* [Task item]
Only the lines below between the ones containing "Chevy GMC Price Match (114, 1000)" and "Chevy South Oil (85, 1812)", inclusive, are to be reproduced, each exactly as it stands.

* [Data to examine]
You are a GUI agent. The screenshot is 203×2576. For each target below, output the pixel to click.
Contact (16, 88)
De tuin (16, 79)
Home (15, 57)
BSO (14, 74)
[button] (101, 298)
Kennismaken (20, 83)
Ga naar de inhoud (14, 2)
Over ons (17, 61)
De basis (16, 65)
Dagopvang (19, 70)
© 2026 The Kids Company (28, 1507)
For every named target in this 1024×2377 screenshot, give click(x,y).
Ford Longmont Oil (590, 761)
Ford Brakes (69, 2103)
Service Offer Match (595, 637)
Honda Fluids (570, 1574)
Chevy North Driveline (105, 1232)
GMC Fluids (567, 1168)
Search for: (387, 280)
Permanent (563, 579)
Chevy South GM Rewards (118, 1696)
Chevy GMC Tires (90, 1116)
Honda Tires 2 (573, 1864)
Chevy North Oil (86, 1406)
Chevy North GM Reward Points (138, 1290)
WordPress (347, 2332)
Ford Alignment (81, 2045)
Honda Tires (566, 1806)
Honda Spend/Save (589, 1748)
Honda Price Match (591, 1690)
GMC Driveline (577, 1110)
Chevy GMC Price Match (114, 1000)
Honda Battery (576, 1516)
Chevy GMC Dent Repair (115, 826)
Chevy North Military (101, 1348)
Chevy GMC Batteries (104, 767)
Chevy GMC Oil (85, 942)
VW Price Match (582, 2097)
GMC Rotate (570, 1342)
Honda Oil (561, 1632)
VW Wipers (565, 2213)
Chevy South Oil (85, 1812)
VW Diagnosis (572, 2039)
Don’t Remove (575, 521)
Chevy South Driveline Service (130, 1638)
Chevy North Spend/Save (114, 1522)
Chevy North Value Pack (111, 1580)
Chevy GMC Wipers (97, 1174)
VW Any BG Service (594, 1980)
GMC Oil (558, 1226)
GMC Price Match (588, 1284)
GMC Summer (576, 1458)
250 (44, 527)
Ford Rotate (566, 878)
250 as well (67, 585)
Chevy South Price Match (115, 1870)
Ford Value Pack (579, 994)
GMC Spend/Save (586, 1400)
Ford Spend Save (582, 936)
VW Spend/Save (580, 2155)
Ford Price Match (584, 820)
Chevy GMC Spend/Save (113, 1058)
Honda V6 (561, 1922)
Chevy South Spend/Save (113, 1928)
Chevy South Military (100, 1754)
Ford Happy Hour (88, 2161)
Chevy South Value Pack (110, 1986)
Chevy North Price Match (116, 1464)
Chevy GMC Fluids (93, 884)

* [Response to the exercise]
Chevy GMC Price Match (114, 1000)
Honda Battery (576, 1516)
Chevy GMC Dent Repair (115, 826)
Chevy North Military (101, 1348)
Chevy GMC Batteries (104, 767)
Chevy GMC Oil (85, 942)
VW Price Match (582, 2097)
GMC Rotate (570, 1342)
Honda Oil (561, 1632)
VW Wipers (565, 2213)
Chevy South Oil (85, 1812)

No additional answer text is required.